アルコール依存症という病気は、自分だけでなく、家族にも悪影響を与えます。
両親のアルコール依存症の影響でアダルトチルドレン(AC)となったFさんの体験記を掲載いたします。
前編・中編・後編の全3回の前編です。
[前編] はじめに
自分もしくは家族が、毎日少量でもお酒を飲み続けていませんか?
冷蔵庫には必ずビールやワインなどのお酒のストックがありませんか?
お酒を飲むときに「いつもはそんなに飲まない」とか「記憶がなくなるまで飲んだことはないから」「飲んでもちゃんと家までは帰れる」などと言い訳をしていませんか?
アルコール依存症は、一升瓶を片手に奥さんにDVをするような親父だけがなるようなものではありません。
だれでも気付かないうちに入り込み、いつの間にか根性論とか自己責任などの甘い考えでは抜け出せなくなってしまう状態です。
3世代アルコール依存症
私は4世代同居の家で暮らしていました。
私が生まれる前に、曽祖父はお酒の飲み過ぎからくる脳卒中で亡くなり、私が2歳になる前に祖父は肝硬変で亡くなりました。

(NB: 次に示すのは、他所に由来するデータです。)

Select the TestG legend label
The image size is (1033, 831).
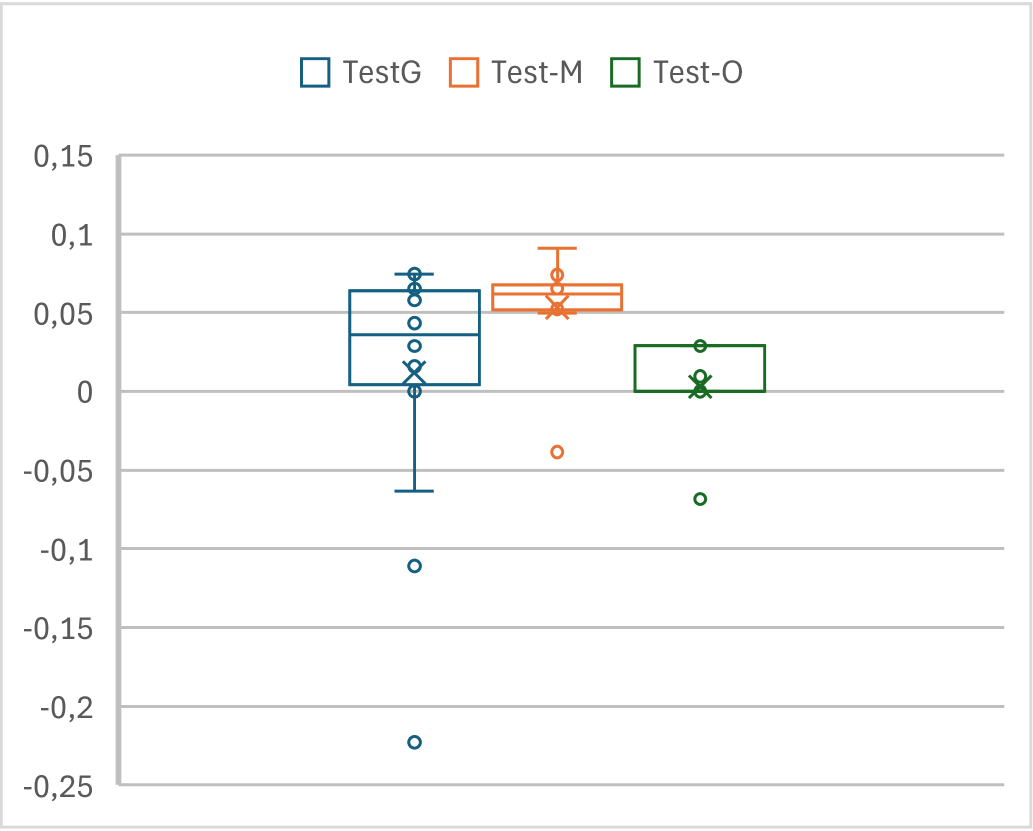tap(381, 73)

父と母はどちらも結婚した当初から1日たりともお酒を休むことができません。
曽祖父と曽祖母は酒が入ると祖母をせっかんし、父は酒を飲むと人が変ったようになり、私を妊娠していた母に馬乗りになって殴ったそうです。
母は毎日ヒステリックになり、私や妹に毎日罵声や暴言を浴びせました。
こんな家でしたが、私はいたって普通の常識的な親のもとに育てられたと何一つ疑うことなく大人になりました。
なぜならば、父と母はお酒を飲まないときはきちんと働き、私は大学まで卒業したからです。

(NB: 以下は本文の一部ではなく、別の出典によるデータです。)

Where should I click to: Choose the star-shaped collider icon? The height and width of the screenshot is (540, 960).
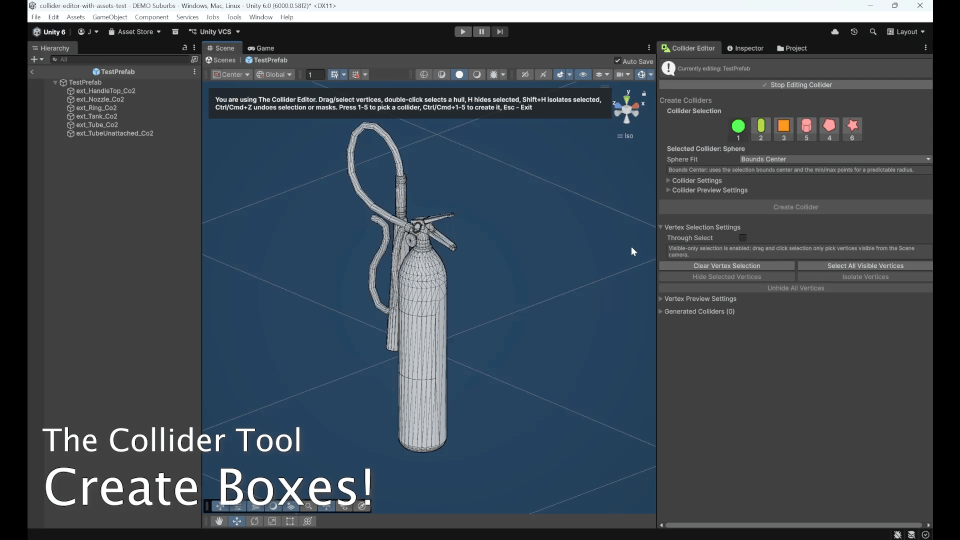[852, 126]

自分の家族がアルコール依存に陥っていたと気付いたとき、相当なショックと恥ずかしさが湧きあがってきたと同時に、なぜかやっぱりなというような不思議な安堵も感じました。
このことを知ってから、自分の家族の話を周りの人にするようにしています。
すると、私の家族のようにアルコール依存症の人がいる家は特別なことではなく、意外にも、家族の誰かしらがアルコール依存になっていた、もしくは今現在なっているというのがほとんどでした。

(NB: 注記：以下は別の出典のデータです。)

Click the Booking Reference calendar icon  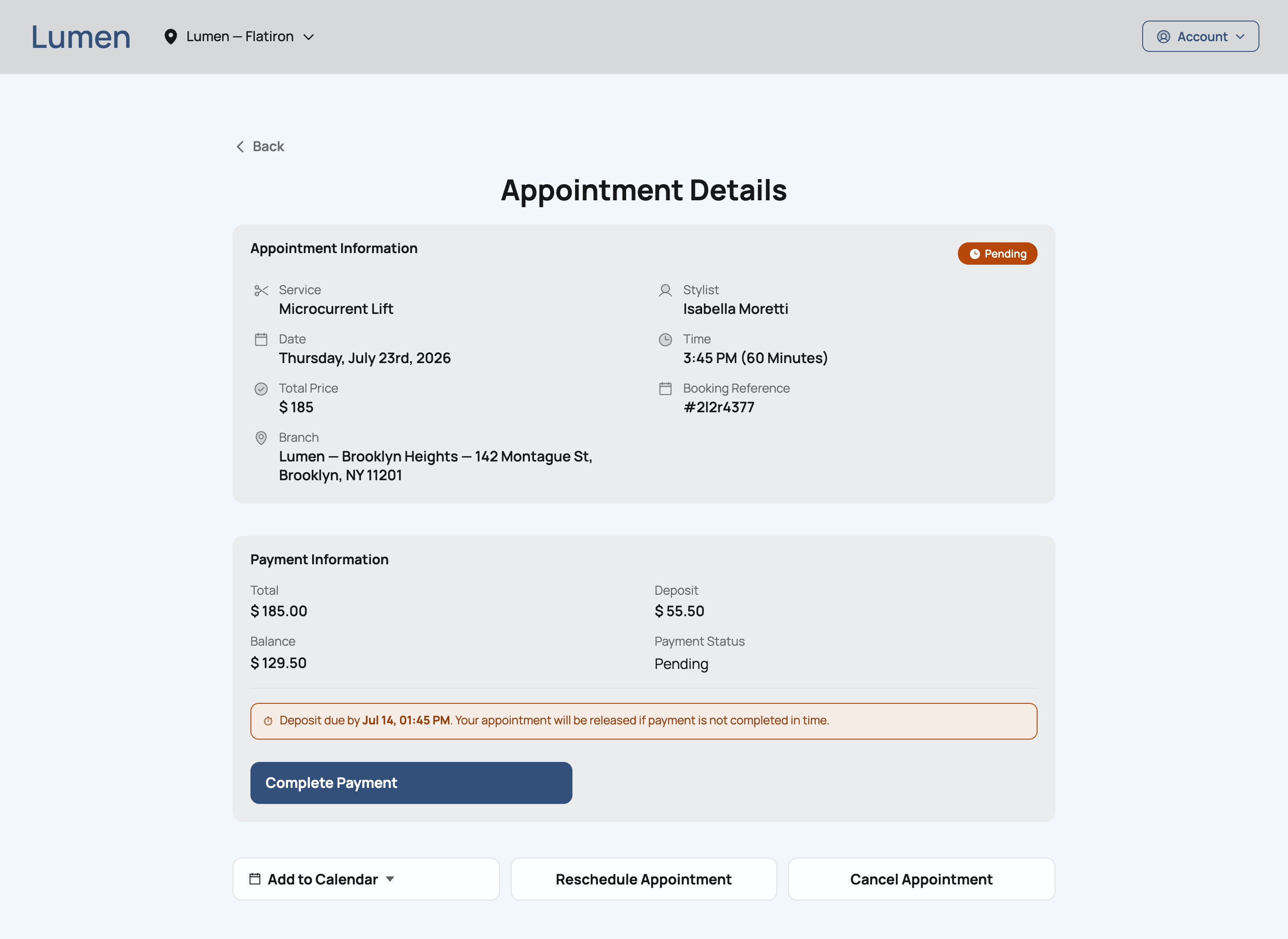(x=665, y=389)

たいていの人がその事実を意識的に隠しているのではなく、指摘されるまでアルコール依存の人など周りにはいないと思いこんでいたのです。
たくさんの人と話せば話すほど、日本中、世界中どこにでもアルコール依存症の人を抱える家はたくさんあるんだと知りました。
私が生まれ育ったのは、ある意味どこにでもある「普通の家」だったのです。
ただ、自分の家を特別だと思いたかったのも事実で、それは私の人生の上手くいかないこと全てを、アルコール依存症の家族に育てられたせいにしておけば、自分の人間性の未熟さから逃げる言い訳ができたからです。
逆に、多くの人が私の家族のような家を他人ごとにして、「あの人の家は特別なんだ」と思い込んでしまうということもあります。
それは、家の話は恥として無意識的にも代々ひた隠しにされたり、あるいはそんな家族がいて苦しんだことすらも家族の美談となって、子や孫に伝えられてしまっているからです。
例えば、「じいちゃんは酒を飲んでは道端に寝たり、大ケガをして病院に運ばれたりして大変だったけど、働き者でみんなから慕われるいい人だった」というように。
スーパーやコンビニで買い物をするときに、いつもお酒コーナーに立ち寄っていませんか?
いつも飲み会に誘われて断れないでいませんか?
お酒を飲んだ後、お風呂にも入らず歯も磨かず、ソファやこたつで寝ることがルーティンになっていませんか?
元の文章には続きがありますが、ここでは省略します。